There she discovered purslanes, endives and a huge range of chicories, and can
be held responsible for the proliferation of salad rocket on every dish in
every restaurant. Joy also promoted the intensive method of salad
cultivation known as cut-and-come-again, something market gardeners and
anyone with a tiny garden will thank her for.

Since then she has travelled the world, lured by tempting names of unknown
plants, especially oriental vegetables — pak choi, mustard leaves, Chinese
cabbage, mibuna and mizuna, which can now be spotted on supermarket shelves
and grown from seed late in the season.

Joy tried to get seed companies interested in importing foreign varieties and
offering organic versions available to us all, but it was Suffolk Herbs
which took on the mantle initially. Within 10 years we could all grow and
buy saladini crops, just snipping off what we needed. The British salad at
last regenerated from the soggy tomato with limp lettuce bathed in a pink
vinegary beetroot jus, to a palette of flavours, textures and colours – from
fernlike dill to crisp pak choi to lemony buckler-leaved sorrel and bitter
chicory. We can now augment our salads with handfuls of rocket, basil and
garlic chives, young chard leaves, asparagus tips and blanched runner beans,
decorated with nasturtium and borage flowers.

Joy’s Grow Your Own Vegetables is probably the most well-thumbed reference
book I possess, her Organic Salad Garden is one of the most useful and
Creative Vegetable Gardening is the most inspirational. She numbers Monty
Don, Alice Waters, Graham Rice and Alys Fowler among her fans, and has won
many awards, holding the Veitch Memorial Medal from the RHS. She has
tirelessly championed organic cultivation and promoted veg growing
throughout the industry – often the only woman at carrot conferences on the
Fens.

Like me, Joy left Suffolk to downsize to the sea — me to coastal Kent and Joy
to southern Ireland. Any regrets? Absolutely not.

Although her new garden is just half an acre, she says the older she gets, the
bigger it seems. She had planned it to be low maintenance, but has totally
failed. The mild climate means things grow too fast — you can almost hear
the grass growing, and the salty winds can blacken the plants at a blast.
Like me, Joy has planted a lot of fruit including an apple allée.

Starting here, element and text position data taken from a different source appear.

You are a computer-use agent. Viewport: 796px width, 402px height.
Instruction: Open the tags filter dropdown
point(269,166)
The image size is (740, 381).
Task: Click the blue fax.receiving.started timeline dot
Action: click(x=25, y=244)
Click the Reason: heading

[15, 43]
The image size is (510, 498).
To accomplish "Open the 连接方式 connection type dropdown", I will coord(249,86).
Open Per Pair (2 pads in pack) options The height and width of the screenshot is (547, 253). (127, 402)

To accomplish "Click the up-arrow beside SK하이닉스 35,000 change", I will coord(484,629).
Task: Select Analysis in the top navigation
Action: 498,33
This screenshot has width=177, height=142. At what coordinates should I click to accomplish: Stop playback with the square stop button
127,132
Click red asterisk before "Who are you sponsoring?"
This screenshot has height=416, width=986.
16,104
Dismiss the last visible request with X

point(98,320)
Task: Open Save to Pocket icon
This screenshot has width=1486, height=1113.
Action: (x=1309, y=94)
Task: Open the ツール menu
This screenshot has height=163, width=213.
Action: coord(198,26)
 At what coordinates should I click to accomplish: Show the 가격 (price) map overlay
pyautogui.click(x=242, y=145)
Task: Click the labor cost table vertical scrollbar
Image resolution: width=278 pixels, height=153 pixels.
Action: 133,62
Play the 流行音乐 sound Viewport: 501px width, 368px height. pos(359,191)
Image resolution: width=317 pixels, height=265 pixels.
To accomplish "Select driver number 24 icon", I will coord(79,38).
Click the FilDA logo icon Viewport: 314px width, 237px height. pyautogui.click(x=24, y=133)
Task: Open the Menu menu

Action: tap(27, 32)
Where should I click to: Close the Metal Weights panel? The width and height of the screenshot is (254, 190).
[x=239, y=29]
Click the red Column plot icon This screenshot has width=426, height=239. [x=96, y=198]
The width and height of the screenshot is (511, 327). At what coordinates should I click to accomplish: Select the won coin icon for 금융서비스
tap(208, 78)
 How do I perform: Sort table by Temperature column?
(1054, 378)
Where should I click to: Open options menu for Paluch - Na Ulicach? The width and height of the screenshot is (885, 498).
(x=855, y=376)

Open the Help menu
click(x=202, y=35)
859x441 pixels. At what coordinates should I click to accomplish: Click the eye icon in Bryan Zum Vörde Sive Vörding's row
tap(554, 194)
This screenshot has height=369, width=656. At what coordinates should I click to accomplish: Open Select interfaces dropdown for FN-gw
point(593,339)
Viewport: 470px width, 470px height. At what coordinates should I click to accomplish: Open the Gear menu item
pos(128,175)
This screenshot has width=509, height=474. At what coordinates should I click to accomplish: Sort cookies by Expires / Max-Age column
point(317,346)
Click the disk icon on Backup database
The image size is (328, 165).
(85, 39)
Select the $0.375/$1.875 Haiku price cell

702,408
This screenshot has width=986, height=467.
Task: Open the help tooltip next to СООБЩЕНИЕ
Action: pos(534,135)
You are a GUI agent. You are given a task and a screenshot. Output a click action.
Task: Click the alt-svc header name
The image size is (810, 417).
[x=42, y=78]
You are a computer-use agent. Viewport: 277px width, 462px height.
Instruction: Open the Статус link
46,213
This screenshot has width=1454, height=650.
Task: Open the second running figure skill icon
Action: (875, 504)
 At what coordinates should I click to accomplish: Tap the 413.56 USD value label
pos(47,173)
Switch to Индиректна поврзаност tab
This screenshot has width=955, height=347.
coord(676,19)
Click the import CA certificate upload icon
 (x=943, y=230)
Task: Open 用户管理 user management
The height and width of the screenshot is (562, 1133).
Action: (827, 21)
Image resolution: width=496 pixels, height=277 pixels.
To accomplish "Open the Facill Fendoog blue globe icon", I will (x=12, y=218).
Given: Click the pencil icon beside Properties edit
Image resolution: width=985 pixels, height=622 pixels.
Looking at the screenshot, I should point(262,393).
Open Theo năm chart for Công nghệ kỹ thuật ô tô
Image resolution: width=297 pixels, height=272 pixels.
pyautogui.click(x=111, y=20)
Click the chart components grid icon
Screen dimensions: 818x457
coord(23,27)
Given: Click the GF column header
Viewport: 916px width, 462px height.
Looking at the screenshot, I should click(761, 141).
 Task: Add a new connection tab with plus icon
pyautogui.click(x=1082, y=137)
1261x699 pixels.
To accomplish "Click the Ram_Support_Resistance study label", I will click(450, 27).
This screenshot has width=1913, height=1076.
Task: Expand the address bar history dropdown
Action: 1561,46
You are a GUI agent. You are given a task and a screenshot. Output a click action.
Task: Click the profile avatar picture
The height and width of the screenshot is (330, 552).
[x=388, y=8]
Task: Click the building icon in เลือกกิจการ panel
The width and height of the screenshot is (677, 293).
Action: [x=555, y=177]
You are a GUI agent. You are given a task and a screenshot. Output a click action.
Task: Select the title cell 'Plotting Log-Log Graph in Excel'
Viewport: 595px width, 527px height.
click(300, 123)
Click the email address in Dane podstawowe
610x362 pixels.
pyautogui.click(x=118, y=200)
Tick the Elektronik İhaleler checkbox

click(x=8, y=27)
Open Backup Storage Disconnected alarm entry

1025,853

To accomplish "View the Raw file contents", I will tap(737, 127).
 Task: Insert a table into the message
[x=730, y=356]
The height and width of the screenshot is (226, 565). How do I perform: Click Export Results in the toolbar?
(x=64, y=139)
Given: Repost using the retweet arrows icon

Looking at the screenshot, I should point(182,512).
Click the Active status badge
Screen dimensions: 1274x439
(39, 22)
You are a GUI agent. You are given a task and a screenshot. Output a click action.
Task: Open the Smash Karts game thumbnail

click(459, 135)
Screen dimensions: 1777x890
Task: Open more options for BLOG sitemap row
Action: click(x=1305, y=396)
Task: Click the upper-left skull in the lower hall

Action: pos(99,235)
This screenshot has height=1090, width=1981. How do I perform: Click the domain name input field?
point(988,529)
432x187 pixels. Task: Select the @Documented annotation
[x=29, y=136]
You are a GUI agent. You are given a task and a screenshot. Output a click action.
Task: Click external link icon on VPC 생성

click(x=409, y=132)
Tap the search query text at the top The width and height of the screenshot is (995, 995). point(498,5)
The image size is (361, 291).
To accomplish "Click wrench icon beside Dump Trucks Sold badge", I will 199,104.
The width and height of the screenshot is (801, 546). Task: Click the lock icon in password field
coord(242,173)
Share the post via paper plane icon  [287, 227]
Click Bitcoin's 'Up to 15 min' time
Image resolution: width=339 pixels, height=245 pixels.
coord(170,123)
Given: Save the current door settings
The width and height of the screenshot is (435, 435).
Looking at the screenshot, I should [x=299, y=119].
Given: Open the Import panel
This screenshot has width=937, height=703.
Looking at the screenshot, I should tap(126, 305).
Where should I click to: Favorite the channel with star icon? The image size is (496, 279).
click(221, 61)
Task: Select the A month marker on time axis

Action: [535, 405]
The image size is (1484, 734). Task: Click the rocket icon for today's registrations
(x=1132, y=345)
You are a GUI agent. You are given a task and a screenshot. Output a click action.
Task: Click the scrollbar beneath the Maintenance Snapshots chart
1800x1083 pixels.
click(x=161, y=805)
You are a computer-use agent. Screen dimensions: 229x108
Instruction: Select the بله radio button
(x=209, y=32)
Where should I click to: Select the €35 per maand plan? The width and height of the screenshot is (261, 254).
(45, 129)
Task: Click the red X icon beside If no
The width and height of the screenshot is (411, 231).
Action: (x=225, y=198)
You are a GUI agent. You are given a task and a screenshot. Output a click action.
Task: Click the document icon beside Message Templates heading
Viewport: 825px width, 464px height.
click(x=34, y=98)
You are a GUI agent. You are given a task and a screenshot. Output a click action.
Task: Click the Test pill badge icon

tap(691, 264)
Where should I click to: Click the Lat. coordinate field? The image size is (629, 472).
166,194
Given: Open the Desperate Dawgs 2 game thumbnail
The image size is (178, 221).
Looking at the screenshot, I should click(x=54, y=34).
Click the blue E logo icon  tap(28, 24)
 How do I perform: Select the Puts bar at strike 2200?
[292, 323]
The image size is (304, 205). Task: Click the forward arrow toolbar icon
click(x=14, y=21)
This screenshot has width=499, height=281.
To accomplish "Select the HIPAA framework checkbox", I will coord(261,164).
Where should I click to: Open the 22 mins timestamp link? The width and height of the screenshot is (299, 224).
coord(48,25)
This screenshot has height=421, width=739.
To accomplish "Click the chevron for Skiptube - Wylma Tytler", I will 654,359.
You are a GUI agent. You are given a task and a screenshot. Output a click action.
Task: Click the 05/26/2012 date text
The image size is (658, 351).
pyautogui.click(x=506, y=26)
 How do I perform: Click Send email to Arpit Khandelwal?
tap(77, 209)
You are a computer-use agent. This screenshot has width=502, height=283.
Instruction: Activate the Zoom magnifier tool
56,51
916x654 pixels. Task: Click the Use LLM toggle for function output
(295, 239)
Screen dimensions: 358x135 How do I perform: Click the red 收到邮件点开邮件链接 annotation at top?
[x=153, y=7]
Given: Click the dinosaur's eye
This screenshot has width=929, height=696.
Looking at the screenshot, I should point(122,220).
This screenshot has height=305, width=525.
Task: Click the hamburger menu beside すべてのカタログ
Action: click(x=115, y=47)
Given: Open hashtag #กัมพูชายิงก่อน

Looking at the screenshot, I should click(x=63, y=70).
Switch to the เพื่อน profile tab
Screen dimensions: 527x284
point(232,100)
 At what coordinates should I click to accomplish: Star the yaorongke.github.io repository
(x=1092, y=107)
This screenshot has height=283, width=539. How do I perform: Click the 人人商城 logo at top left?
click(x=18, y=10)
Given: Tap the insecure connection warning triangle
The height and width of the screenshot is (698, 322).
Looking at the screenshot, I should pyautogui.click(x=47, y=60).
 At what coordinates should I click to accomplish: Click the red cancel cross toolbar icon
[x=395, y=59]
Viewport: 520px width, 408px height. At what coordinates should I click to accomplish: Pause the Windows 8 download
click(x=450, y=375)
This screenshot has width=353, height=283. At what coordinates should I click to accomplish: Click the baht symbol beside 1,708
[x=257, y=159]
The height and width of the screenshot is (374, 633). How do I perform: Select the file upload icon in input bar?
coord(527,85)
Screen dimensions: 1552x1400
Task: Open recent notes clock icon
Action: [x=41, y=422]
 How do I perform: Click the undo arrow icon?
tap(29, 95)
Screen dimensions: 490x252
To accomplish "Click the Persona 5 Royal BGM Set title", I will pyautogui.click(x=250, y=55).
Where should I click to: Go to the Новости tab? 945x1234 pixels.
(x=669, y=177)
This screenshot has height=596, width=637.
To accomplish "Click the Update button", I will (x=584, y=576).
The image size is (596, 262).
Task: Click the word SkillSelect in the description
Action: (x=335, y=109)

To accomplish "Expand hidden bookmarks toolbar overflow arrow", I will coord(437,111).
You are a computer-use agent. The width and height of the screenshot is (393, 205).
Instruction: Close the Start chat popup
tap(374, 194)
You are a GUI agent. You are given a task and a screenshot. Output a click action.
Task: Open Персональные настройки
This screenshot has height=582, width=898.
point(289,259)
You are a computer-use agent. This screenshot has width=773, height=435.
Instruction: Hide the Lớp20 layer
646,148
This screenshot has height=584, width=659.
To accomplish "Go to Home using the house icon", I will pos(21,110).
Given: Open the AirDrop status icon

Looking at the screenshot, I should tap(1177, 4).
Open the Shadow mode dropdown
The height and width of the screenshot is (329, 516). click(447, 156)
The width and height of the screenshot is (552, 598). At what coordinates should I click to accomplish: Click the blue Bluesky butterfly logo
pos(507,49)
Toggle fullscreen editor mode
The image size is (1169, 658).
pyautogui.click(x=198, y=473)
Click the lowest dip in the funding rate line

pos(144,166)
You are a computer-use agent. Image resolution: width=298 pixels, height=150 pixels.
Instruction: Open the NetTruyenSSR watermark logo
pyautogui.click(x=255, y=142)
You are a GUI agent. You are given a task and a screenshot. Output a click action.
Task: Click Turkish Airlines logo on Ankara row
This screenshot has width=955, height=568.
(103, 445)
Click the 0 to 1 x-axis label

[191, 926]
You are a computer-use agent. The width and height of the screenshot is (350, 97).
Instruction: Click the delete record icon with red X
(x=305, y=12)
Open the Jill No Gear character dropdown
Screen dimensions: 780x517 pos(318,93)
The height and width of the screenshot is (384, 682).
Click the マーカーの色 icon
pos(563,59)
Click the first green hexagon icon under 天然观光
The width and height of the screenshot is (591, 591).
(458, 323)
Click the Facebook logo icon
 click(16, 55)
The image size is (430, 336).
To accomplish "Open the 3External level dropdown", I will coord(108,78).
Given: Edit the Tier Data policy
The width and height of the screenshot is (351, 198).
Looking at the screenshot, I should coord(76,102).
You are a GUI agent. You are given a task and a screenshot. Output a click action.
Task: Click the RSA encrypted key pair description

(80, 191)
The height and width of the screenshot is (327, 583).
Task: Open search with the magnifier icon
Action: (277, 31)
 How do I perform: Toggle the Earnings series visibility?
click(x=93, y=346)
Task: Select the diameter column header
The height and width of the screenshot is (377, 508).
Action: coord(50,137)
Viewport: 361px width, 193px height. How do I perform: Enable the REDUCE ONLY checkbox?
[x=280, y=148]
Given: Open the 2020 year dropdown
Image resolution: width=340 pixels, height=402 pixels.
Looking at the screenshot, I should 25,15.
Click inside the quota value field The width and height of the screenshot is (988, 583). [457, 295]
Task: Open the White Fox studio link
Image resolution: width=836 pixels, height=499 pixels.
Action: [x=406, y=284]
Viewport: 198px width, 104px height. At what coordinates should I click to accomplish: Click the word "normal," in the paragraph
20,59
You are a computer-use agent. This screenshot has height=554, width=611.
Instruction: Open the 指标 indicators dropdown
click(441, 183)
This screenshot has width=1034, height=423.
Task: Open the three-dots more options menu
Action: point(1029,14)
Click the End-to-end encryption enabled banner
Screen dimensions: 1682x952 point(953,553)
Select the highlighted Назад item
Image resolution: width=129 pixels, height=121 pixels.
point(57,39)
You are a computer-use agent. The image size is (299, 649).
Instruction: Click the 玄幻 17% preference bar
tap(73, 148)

Joy and her husband, Don Pollard, who she says “enables me to carry on and
only occasionally asks if I ever intend to stop” are happy with their life,
but like us all, wish they had more time and energy.

She is completing what she threatens will be her final book. Called Just
Vegetating, it is a compilation of articles, filled with personal
reminisces, due out next spring. I can’t wait.

 

Joy Larkcom’s top six vegetable tips

1) Vegetable beds can be any shape or size – it’s rather fun if they
are unusual shapes. Just make sure you can easily reach the centre from the
paths at the sides. That way you need never tread on the soil, so building
up the precious soil structure is the key to fertility.

2) Sounds obvious, but only grow what the family will eat. It is
amazing how many home-grown vegetables are never harvested, or end in the
compost heap, because the family doesn’t appreciate what the “head gardener”
grows.

3) Curb your impatience if spring is cold. If the soil feels cold to
your touch, delay sowing or planting until it has warmed up. Use cloches or
clear plastic to cover the soil and warm it up if necessary.

4) Sow little and often to avoid gaps and gluts, especially with
fast-growing crops like lettuce, radishes, peas, pak choi, rocket and
spinach. As soon as one sowing has germinated through the soil, sow the next
lot.

5) Keep good records of everything you do: sowing, planting and
harvesting times, varieties, results. Every garden is unique, and your own
record is a far better guide to what suits your conditions than any advice
from experts.

6) Investing in a polytunnel is the most cost-effective way of
extending your growing season. It enables you to grow tomatoes, peppers,
cucumbers, aubergines and other warmth lovers in summer, and fresh greens in
winter and early spring.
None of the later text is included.